:: Material to process ::
▽
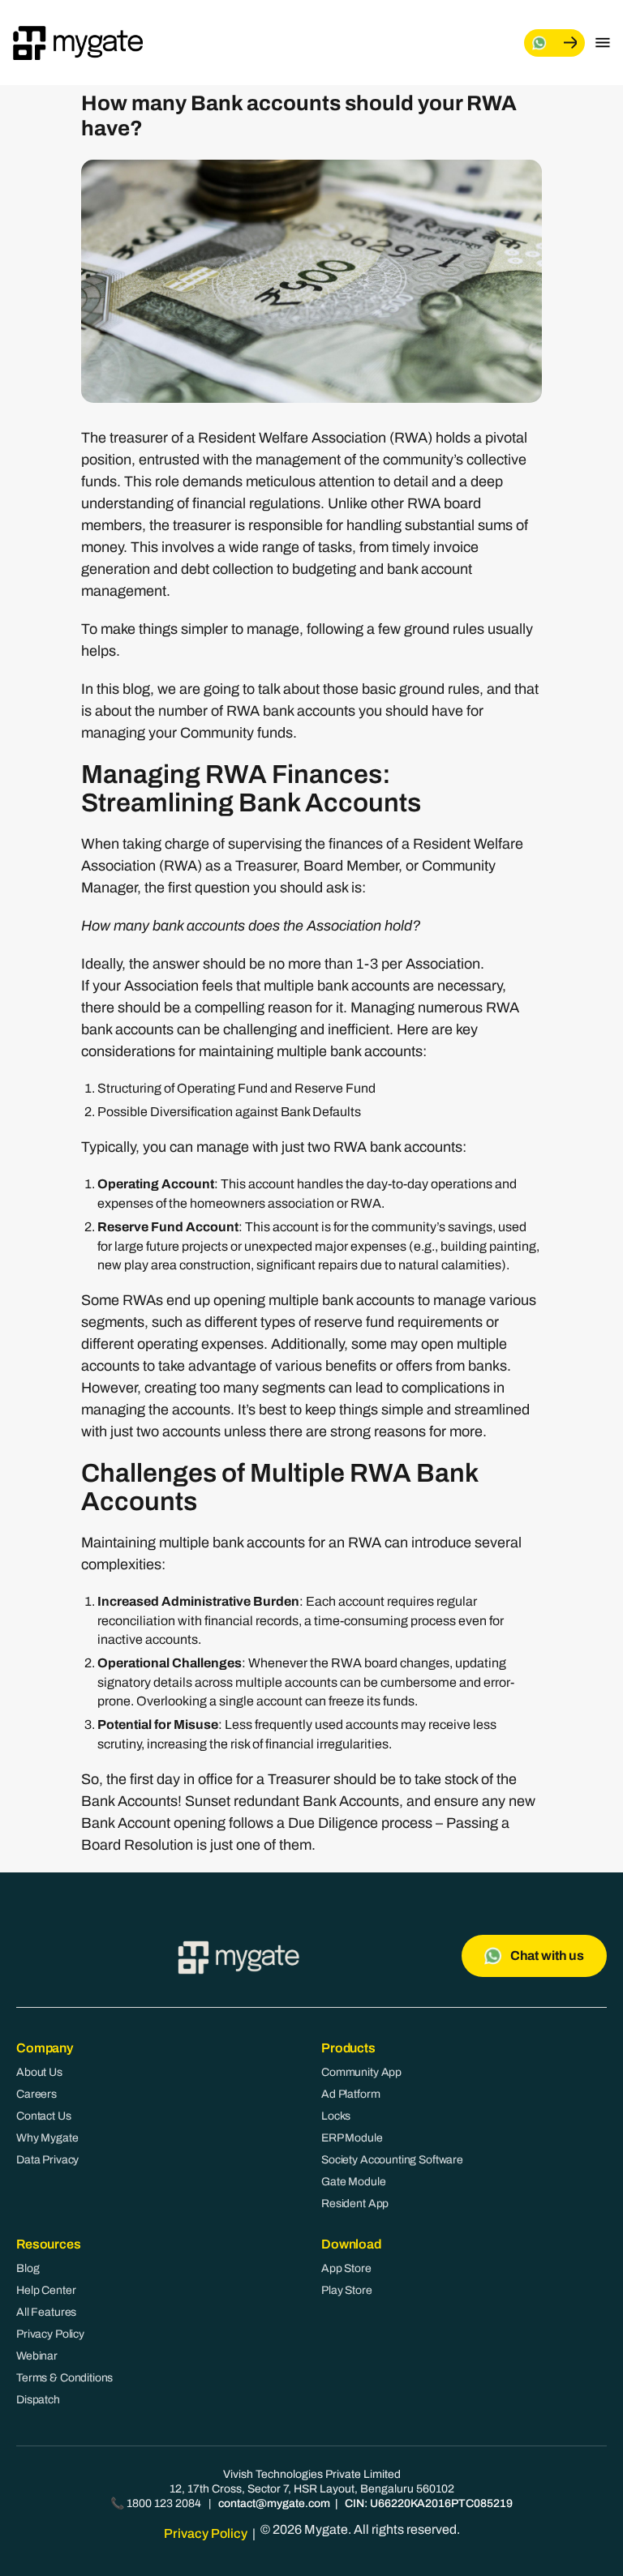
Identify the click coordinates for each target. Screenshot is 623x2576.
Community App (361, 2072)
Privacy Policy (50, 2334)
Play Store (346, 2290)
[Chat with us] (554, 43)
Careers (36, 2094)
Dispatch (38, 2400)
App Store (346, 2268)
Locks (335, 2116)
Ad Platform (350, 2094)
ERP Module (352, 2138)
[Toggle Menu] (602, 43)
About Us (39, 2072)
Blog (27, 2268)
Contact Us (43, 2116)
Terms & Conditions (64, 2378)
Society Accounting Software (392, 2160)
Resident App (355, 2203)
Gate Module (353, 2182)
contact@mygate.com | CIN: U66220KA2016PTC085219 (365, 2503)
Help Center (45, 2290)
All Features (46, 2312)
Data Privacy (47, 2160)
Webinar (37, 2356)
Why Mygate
△
▽
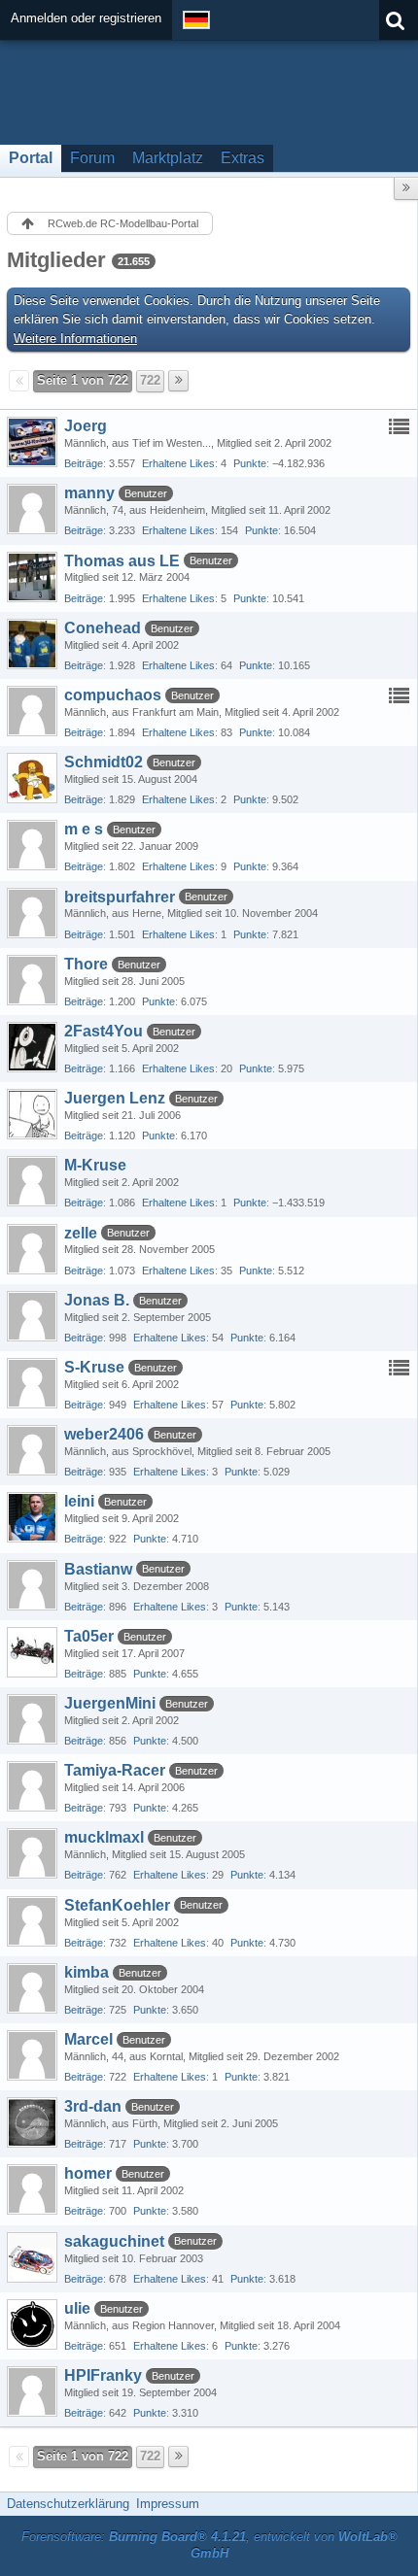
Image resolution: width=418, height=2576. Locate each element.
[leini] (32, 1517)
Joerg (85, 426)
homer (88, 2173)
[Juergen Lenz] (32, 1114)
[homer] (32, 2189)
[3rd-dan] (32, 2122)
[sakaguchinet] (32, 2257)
△
:: Exercise ::
Whenever the string "each" shows up in a line above, copy that line.

:: Solution ::
Identify the click coordinates for each target. Screenshot is 623x2576.
Image resolution: width=418, height=2576. Locate each element.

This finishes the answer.